- DESCRIPTION OF THE TASK
Repeat the entries below exactly and in full.

- GIVEN ENTRIES
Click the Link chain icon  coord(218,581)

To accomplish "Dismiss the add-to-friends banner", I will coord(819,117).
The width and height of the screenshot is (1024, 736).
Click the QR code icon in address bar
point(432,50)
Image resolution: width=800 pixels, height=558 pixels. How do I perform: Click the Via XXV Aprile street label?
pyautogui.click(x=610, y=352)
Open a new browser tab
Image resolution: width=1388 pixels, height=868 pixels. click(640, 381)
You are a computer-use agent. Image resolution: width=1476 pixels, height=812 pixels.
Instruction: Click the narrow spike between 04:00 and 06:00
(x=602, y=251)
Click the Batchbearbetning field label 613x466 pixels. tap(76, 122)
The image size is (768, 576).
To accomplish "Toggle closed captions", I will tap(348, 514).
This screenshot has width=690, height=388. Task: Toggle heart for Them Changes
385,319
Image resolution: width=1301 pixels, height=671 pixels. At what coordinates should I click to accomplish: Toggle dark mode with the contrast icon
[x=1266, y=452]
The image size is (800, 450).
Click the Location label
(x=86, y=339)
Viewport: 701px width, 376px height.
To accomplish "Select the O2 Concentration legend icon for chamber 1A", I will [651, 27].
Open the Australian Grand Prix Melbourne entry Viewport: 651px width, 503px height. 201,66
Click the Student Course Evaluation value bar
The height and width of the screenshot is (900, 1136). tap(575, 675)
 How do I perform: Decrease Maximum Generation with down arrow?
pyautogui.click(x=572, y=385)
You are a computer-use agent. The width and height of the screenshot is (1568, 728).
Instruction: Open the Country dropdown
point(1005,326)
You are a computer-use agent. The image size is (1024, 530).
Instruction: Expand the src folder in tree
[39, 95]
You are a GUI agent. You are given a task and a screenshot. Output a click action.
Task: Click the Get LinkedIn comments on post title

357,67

- REPLY TO THE TASK
Click the Link chain icon  coord(218,581)

To accomplish "Dismiss the add-to-friends banner", I will coord(819,117).
The width and height of the screenshot is (1024, 736).
Click the QR code icon in address bar
point(432,50)
Image resolution: width=800 pixels, height=558 pixels. How do I perform: Click the Via XXV Aprile street label?
pyautogui.click(x=610, y=352)
Open a new browser tab
Image resolution: width=1388 pixels, height=868 pixels. click(640, 381)
You are a computer-use agent. Image resolution: width=1476 pixels, height=812 pixels.
Instruction: Click the narrow spike between 04:00 and 06:00
(x=602, y=251)
Click the Batchbearbetning field label 613x466 pixels. tap(76, 122)
The image size is (768, 576).
To accomplish "Toggle closed captions", I will tap(348, 514).
This screenshot has width=690, height=388. Task: Toggle heart for Them Changes
385,319
Image resolution: width=1301 pixels, height=671 pixels. At what coordinates should I click to accomplish: Toggle dark mode with the contrast icon
[x=1266, y=452]
The image size is (800, 450).
Click the Location label
(x=86, y=339)
Viewport: 701px width, 376px height.
To accomplish "Select the O2 Concentration legend icon for chamber 1A", I will [651, 27].
Open the Australian Grand Prix Melbourne entry Viewport: 651px width, 503px height. 201,66
Click the Student Course Evaluation value bar
The height and width of the screenshot is (900, 1136). tap(575, 675)
 How do I perform: Decrease Maximum Generation with down arrow?
pyautogui.click(x=572, y=385)
You are a computer-use agent. The width and height of the screenshot is (1568, 728).
Instruction: Open the Country dropdown
point(1005,326)
You are a computer-use agent. The image size is (1024, 530).
Instruction: Expand the src folder in tree
[39, 95]
You are a GUI agent. You are given a task and a screenshot. Output a click action.
Task: Click the Get LinkedIn comments on post title

357,67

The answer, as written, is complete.